In fact, it’s very similar to the problem that @matthias’ Makerfox solves, by giving abstract, non-monetary value to goods and services and algorithmically solving the demand and supply problem. Maybe money is part of the mix, maybe it isn’t. For example, exchanging money for human organs is illegal in most countries, but economists still like to think about a market and how to make that market work as well as it can - and win Nobel prizes for doing so.
You could solve these market problems with vouchers or local currencies, but as AirBnB or Makerfox demonstrate, web platforms have a big part to play in reducing friction and making these markets more efficient. Stewardship is a fuzzy concept, and the many permutations of fairness norms and conceptions of value, time, money and goods mean that many implementations are possible.

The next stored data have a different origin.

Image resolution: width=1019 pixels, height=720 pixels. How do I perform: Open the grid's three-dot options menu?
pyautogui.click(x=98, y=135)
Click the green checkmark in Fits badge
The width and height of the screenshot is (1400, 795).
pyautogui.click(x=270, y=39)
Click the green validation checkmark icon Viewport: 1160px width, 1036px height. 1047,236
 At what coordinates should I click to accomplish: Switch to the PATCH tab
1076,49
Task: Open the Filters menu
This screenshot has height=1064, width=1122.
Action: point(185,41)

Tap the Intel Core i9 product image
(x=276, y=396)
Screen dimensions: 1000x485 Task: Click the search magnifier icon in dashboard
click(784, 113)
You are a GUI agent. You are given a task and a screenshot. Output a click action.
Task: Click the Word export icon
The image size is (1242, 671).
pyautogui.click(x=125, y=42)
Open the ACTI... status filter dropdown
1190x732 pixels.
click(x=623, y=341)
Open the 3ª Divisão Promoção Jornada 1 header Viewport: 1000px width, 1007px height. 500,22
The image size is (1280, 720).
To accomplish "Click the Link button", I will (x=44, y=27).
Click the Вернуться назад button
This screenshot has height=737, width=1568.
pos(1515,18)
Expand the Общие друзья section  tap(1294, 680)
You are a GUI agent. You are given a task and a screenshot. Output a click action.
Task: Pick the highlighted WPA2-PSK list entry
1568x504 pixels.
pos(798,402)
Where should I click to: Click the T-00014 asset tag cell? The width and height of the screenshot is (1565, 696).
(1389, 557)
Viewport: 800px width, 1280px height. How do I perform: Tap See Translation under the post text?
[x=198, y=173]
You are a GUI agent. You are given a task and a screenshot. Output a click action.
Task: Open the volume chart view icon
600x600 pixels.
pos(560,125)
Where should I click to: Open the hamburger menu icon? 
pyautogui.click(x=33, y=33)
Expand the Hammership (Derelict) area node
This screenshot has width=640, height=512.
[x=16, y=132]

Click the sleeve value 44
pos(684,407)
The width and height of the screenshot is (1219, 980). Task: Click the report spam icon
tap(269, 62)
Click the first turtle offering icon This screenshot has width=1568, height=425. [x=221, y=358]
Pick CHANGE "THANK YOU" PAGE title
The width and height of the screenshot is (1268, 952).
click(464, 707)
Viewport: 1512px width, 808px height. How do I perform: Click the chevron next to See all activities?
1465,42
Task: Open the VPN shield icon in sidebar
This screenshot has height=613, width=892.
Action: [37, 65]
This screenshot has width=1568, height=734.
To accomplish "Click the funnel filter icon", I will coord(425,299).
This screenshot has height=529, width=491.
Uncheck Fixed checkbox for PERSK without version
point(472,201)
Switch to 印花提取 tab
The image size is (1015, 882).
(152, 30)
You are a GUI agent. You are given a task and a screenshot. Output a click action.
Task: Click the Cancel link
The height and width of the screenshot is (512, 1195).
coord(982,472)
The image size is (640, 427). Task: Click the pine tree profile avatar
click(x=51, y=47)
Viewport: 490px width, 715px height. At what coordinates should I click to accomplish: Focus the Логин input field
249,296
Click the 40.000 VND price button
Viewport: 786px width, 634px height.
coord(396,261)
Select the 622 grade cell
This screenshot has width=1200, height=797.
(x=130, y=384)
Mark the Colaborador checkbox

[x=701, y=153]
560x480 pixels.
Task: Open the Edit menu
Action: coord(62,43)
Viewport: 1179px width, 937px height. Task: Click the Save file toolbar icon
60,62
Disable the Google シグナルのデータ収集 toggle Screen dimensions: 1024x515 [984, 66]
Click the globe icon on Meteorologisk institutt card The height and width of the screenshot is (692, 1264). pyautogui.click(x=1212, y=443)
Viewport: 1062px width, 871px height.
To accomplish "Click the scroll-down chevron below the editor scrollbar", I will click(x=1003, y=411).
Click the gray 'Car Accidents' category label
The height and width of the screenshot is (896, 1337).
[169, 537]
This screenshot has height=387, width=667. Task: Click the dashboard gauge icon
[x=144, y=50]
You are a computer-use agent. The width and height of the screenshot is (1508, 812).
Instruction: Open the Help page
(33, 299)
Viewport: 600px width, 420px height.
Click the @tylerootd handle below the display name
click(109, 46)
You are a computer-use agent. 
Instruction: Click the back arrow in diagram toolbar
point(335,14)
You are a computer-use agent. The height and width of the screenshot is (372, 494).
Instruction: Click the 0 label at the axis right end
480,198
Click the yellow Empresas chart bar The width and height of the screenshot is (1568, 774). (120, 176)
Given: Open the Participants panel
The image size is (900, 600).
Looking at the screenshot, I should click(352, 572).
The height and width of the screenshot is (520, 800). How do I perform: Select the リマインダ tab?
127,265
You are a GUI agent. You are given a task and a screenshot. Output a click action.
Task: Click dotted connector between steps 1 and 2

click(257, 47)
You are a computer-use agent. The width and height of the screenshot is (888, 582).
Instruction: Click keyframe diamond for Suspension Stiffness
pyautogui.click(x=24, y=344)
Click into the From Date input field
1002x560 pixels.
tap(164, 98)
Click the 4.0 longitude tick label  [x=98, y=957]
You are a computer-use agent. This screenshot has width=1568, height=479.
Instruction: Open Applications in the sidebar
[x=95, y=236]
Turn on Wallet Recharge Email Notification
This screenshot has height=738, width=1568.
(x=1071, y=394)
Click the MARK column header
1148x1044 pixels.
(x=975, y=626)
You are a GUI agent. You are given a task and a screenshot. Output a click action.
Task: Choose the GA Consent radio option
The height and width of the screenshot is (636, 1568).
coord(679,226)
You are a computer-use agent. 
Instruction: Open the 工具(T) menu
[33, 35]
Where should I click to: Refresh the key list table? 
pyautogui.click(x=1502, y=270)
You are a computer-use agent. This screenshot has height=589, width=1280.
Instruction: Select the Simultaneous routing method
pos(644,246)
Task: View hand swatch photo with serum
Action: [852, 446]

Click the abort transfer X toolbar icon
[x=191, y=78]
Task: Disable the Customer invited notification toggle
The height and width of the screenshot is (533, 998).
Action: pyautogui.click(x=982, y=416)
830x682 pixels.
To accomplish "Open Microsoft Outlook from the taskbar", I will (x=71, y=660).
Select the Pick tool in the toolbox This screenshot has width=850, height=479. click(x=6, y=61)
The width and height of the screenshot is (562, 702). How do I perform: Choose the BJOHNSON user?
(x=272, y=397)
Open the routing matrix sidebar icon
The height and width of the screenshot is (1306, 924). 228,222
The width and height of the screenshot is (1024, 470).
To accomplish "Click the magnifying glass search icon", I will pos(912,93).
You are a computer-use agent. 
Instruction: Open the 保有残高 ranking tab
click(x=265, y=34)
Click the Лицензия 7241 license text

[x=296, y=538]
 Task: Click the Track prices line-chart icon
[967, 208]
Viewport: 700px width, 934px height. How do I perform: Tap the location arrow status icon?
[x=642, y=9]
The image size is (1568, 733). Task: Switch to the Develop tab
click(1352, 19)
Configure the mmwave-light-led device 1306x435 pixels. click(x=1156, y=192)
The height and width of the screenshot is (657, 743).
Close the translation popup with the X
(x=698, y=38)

In it’s most philosophical sense, this is using the information processing and sharing power of the web to solve Hayek’s knowledge problem without resorting (exclusively) to money.
Which brings us to what I felt was the most thoughtful objection to economic thinking - @patrick_andrews’s idea that assigning abstract numerical value, the value of clean air in dollars or a volunteer’s time in euros, is intrinsically immoral or amoral. Thinking through this ethical problem is clearly a part of the design process. This is not something (all) economists are oblivious to, with Edward and Robert Skidelsky making an interesting recent contribution with a book and LSE lecture considering the issue.
Whether a market analysis appeals or not, it may well be an effective way to communicate with policy makers, for whom market based thinking often comes naturally. When justifying public expenditure, quantifiable benefits are very powerful, even if we know that qualitative outcome is what matters.
I would prefer that letting spare rooms could have been solved in an open, not for profit way - but that hasn’t happened. Even so, the fact that AirBnB works so well means that people are using the excess capacity in housing better than they were before.
Platforms will surely evolve to increase the use of stewardship (perhaps by a different name), there are already lots of promising starts in the area. But, unlike AirBnB, these systems will have a more open and participatory ethos, since that ethos lies at the core of stewardship itself.
Moving beyond technology to consider the systemic issues of politics and ethics requires multiple perspectives, and ‘market goggles’ are an excellent tool for understanding systems of value exchange like stewardship.